Maybe make this a function like

agg_peak = qcom_icc_calc_aggregate_peak();

so the indenting of the list_for_each_entry can be avoided


if (qp->per_core_dcvs)
return dst->peak_bw;


list_for_each_entry(n, &provider->nodes, node_list)
provider->aggregate(n, 0, n->avg_bw, n->peak_bw, &agg_avg,
&agg_peak);

return agg_peak;


you get the idea.

Thanks, will fix this in v5.

@@ -173,7 +235,10 @@ static int qcom_icc_set(struct icc_node *src, struct icc_node *dst)

This function name really should be different. There are other
qcom_icc_set()s already so the tag space is cluttered.

will address this in v5.
break;
}

- writel_relaxed(index, qp->base + qp->reg_perf_state);
+ if (qp->per_core_dcvs)
+ writel_relaxed(index, EPSS_L3_VOTE_REG(qp->domain_base[qn->domain], qn->cpu));
+ else
+ writel_relaxed(index, qp->domain_base[qn->domain] + qp->reg_perf_state);

return 0;
}
@@ -194,11 +259,12 @@ static int qcom_osm_l3_probe(struct platform_device *pdev)
const struct qcom_icc_desc *desc;
struct icc_onecell_data *data;
struct icc_provider *provider;
+ struct property *prop;
const struct qcom_icc_node **qnodes;
struct icc_node *node;
size_t num_nodes;
struct clk *clk;
- int ret;
+ int ret, index, domain_count;

clk = clk_get(&pdev->dev, "xo");
if (IS_ERR(clk))
@@ -218,12 +284,21 @@ static int qcom_osm_l3_probe(struct platform_device *pdev)
if (!qp)
return -ENOMEM;

- qp->base = devm_platform_ioremap_resource(pdev, 0);
- if (IS_ERR(qp->base))
- return PTR_ERR(qp->base);
+ prop = of_find_property(pdev->dev.of_node, "reg", NULL);
+ if (!prop)
+ return -EINVAL;
+ domain_count = prop->length / (4 * sizeof(prop->length));
+ if (!domain_count)
+ return -EINVAL;

This is counting reg properties?

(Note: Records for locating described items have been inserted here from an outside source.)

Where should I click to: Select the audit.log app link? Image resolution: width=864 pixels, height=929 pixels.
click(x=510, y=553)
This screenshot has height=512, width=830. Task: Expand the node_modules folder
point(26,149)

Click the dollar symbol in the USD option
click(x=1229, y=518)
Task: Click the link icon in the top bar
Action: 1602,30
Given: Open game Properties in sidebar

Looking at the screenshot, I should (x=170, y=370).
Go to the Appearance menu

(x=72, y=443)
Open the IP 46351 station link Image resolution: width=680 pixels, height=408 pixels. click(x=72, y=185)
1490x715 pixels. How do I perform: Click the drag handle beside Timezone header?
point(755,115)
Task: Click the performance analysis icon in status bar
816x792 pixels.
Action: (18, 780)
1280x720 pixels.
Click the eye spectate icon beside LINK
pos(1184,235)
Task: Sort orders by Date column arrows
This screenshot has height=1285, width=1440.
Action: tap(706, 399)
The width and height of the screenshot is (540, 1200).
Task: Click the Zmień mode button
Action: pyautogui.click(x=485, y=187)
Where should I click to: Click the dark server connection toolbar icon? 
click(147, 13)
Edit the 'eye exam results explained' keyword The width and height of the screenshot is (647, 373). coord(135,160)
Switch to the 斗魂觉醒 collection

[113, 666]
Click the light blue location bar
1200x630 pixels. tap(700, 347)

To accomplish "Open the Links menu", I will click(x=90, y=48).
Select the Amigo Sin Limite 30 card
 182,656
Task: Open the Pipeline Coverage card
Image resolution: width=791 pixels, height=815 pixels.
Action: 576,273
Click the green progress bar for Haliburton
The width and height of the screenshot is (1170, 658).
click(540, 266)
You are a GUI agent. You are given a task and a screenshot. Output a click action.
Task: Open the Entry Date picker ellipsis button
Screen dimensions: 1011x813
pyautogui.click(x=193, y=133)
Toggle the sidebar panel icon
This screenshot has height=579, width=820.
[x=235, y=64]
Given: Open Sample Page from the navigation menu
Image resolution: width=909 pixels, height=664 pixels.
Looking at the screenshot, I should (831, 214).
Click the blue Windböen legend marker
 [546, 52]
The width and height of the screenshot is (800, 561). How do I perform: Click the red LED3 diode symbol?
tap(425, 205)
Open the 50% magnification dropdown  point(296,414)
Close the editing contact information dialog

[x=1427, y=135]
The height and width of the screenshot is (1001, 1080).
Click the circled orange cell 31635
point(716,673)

Most definitely this is wrong as
#address-cells or #size-cells could be different than what this code is
expecting. Maybe roll a loop over of_get_address() and then consider
using that? Or just hardcode the expected number of reg properties based
on the compatible string.

Thanks, will fix this in v5.
+
+ for (index = 0; index < domain_count ; index++) {
+ qp->domain_base[index] = devm_platform_ioremap_resource(pdev, index);
+ if (IS_ERR(qp->domain_base[index]))
+ return PTR_ERR(qp->domain_base[index]);
+ }

/* HW should be in enabled state to proceed */
- if (!(readl_relaxed(qp->base + REG_ENABLE) & 0x1)) {
+ if (!(readl_relaxed(qp->domain_base[0] + REG_ENABLE) & 0x1)) {
dev_err(&pdev->dev, "error hardware not enabled\n");
return -ENODEV;
}
@@ -235,7 +310,7 @@ static int qcom_osm_l3_probe(struct platform_device *pdev)
qp->reg_perf_state = desc->reg_perf_state;

for (i = 0; i < LUT_MAX_ENTRIES; i++) {
- info = readl_relaxed(qp->base + desc->reg_freq_lut +
+ info = readl_relaxed(qp->domain_base[0] + desc->reg_freq_lut +

So is the first address a special "global" IO region that hols the LUT
for everyone?

yes
i * desc->lut_row_size);
src = FIELD_GET(LUT_SRC, info);
lval = FIELD_GET(LUT_L_VAL, info);
@@ -254,6 +329,7 @@ static int qcom_osm_l3_probe(struct platform_device *pdev)
prev_freq = freq;
}
qp->max_state = i;
+ qp->per_core_dcvs = desc->per_core_dcvs;

qnodes = desc->nodes;
num_nodes = desc->num_nodes;
diff --git a/drivers/interconnect/qcom/sc7280.h b/drivers/interconnect/qcom/sc7280.h
index 175e400..5df7600 100644
--- a/drivers/interconnect/qcom/sc7280.h
+++ b/drivers/interconnect/qcom/sc7280.h
@@ -150,5 +150,15 @@
#define SC7280_SLAVE_PCIE_1 139
#define SC7280_SLAVE_QDSS_STM 140
#define SC7280_SLAVE_TCU 141
+#define SC7280_MASTER_EPSS_L3_APPS 142
+#define SC7280_SLAVE_EPSS_L3_SHARED 143
+#define SC7280_SLAVE_EPSS_L3_CPU0 144
+#define SC7280_SLAVE_EPSS_L3_CPU1 145
+#define SC7280_SLAVE_EPSS_L3_CPU2 146
+#define SC7280_SLAVE_EPSS_L3_CPU3 147
+#define SC7280_SLAVE_EPSS_L3_CPU4 148
+#define SC7280_SLAVE_EPSS_L3_CPU5 149
+#define SC7280_SLAVE_EPSS_L3_CPU6 150
+#define SC7280_SLAVE_EPSS_L3_CPU7 151

Can we stop using master and slave here? I know it's part of AXI
terminology but I'm hoping they've come up with some better terms to use
now.

We will keep this for now for sc7280 as these names are already being used by clients. we will move to new terminology in new provider drivers.